**Source passage**

+===+

# FS: Betta Albimarginata (White Seam wildtype betta)



## shaobo (Apr 21, 2010)

F1 Betta Albimarginata (White Seam wildtype betta) from my WC pair, they are about 1.25" to 1.5" long, should be ready to breed~ $25 each and $40 a pair. I will include a starter culture of Whiteworm to help you with their appetite. 

PM me if you are interested, pick up can be done in Surrey, Richmond. Here are photos taken recently.   









Male~








Another boy~







A 
The one on the top is the female.


----------



## jiang604 (Apr 21, 2010)

incredible looking bettas Ed! now I see why you breed them =P


----------



## Wisperian (Nov 6, 2010)

Aaahhh  I want a pair so bad!!! Do you think you'll still have some after the 16th (when my stupid finals are over)?


----------



## Chappy (Apr 21, 2010)

Stunning fish, Ed. Nice job


----------



## shaobo (Apr 21, 2010)

jiang604 said:


> incredible looking bettas Ed! now I see why you breed them =P





-N/A- said:


> Stunning fish, Ed. Nice job


Thanks Frank and Shelly~  I fell in love when I first stumble on a pair of WC when I was in Asia earlier this year.... MTS will never stop!!



Wisperian said:


> Aaahhh  I want a pair so bad!!! Do you think you'll still have some after the 16th (when my stupid finals are over)?


I have no problem to save you a pair if really want them~ but for now, focus on the stupid finals first!


----------



## shaobo (Apr 21, 2010)

+===+

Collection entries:

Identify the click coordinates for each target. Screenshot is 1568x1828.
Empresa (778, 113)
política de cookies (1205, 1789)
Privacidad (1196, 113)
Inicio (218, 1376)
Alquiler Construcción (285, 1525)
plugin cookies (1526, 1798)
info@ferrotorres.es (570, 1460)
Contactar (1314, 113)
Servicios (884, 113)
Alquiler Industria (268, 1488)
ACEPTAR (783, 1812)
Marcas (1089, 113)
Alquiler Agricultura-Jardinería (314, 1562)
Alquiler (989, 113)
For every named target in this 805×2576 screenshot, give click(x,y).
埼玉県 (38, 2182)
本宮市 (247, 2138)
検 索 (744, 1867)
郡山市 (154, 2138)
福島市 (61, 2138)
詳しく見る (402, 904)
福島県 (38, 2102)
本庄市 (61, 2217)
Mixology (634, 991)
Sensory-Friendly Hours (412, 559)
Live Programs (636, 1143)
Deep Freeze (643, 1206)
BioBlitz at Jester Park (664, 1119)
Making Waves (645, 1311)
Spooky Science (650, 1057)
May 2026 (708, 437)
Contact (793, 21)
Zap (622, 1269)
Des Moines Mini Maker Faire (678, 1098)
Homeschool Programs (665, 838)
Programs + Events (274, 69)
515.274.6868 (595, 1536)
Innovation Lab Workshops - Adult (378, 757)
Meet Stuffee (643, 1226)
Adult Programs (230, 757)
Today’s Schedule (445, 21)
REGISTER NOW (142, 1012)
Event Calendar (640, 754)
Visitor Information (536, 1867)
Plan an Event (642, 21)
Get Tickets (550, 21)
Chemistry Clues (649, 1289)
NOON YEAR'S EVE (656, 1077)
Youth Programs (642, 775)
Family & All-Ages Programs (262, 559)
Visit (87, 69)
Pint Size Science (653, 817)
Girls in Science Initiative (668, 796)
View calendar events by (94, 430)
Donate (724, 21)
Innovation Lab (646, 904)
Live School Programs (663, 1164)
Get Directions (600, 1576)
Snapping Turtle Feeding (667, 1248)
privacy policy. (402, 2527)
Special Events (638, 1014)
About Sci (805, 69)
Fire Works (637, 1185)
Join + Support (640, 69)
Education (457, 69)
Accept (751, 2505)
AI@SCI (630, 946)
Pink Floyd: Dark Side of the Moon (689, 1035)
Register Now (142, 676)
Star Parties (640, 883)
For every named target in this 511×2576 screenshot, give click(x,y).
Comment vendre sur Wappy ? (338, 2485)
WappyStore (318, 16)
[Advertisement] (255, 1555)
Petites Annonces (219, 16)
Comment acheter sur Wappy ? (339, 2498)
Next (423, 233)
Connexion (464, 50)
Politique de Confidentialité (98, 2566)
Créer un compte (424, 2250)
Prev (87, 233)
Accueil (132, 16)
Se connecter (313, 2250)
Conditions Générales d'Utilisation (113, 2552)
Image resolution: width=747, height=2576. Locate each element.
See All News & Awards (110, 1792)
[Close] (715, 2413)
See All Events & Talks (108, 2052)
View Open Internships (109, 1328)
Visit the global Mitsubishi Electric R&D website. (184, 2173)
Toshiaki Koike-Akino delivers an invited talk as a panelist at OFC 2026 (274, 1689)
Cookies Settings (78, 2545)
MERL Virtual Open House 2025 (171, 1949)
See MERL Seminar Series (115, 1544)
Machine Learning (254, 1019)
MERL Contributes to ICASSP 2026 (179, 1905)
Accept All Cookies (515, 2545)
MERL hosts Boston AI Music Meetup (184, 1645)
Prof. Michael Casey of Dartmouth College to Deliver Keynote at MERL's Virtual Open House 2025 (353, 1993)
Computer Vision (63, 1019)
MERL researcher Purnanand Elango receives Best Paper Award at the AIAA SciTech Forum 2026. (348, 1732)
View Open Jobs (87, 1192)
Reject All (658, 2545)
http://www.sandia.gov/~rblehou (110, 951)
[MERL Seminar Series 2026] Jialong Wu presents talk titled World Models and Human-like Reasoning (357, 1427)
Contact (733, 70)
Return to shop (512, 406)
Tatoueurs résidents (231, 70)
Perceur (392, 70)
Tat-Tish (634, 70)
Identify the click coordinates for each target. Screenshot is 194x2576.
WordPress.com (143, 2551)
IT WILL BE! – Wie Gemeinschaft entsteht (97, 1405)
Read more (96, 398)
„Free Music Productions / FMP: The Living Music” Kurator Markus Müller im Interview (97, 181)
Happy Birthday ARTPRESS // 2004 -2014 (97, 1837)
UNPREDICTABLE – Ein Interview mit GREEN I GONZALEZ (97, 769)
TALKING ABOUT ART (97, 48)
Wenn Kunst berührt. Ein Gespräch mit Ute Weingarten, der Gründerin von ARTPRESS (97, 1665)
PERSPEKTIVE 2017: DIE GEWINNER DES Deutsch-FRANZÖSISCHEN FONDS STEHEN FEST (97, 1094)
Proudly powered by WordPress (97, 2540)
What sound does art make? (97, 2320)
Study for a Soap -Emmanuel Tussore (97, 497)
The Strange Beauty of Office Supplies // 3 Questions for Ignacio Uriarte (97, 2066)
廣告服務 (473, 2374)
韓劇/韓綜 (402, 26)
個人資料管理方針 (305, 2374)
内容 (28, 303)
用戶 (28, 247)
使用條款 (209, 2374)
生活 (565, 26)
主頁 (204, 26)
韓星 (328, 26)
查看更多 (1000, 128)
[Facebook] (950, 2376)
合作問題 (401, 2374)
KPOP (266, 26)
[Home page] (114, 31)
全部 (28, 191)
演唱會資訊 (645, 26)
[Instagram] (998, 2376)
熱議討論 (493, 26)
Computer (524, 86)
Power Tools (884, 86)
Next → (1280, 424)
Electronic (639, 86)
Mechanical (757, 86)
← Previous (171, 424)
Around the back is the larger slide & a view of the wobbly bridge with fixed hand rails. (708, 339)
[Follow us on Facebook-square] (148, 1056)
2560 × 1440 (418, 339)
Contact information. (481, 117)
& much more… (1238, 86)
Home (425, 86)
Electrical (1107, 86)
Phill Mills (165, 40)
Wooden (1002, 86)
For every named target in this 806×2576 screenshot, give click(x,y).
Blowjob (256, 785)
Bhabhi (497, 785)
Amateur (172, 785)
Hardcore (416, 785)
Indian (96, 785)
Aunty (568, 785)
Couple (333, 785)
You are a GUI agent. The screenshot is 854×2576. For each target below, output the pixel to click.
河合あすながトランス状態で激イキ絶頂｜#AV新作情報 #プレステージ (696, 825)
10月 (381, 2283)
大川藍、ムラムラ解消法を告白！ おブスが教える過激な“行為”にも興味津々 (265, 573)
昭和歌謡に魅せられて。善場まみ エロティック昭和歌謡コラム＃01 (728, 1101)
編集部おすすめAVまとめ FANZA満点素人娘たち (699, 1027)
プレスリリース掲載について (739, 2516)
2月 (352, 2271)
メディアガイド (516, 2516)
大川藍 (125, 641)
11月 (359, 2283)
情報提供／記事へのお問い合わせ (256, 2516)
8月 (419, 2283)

+===+

**What to work on**
A: In one to three sentences, explain why the seller of the betta fish includes a starter culture of Whiteworm with the sale.
B: Please pick up the betta sale thread at the point where it stops and write the next post.

**Answers for the tasks**
A: The seller includes a Whiteworm starter culture to help buyers with the bettas' appetite. It comes with fish sold at $25 each or $40 a pair.

B:
I still have a few pairs that are ready to go to their new home~


----------



## SeaHorse_Fanatic (Apr 22, 2010)

Ed,

You're just a breeding machine my friend. Gorgeous bettas.

Anthony


----------



## rwong2k10 (Dec 27, 2010)

got a pair last week from ed, awesome quality fish!


----------



## shaobo (Apr 21, 2010)

Ended!  Thanks for all the interested!


----------



## neoh (Apr 22, 2010)

beautiful bettas!


----------



## shaobo (Apr 21, 2010)

Bumpity~


----------



## Momobobo (Sep 28, 2010)

Hot dayum...so very tempting.


----------



## bamboo (Apr 28, 2010)

Very nice bettas Ed!!!


----------



## TomC (Apr 21, 2010)

How difficult are these to keep? Do they need live food?


----------



## shaobo (Apr 21, 2010)

Momobobo said:


> Hot dayum...so very tempting.





bamboo said:


> Very nice bettas Ed!!!


Thanks buddies~ 



TomC said:


> How difficult are these to keep? Do they need live food?


Tom, they aren't difficult to keep, I keep a pair in 3 gal nano with sponge filter and small heater without any issue (bi-weekly WC). Trick is to keep a tight lid, as they are exellent leapers!
These F1 will accpet defrost blood worms and brine shrimps without any problem, but they do go nuts for livefood like whiteworms.


----------



## bamboo (Apr 28, 2010)

So cool how you can keep both males and females together!
If I were you guys I'd grab at least 2 pairs =)
I've never seen these in the stores.


----------



## jquach84 (Dec 11, 2011)

Hey do you still have anymore for sale?? Pm me.


----------



## funkycat (Nov 3, 2010)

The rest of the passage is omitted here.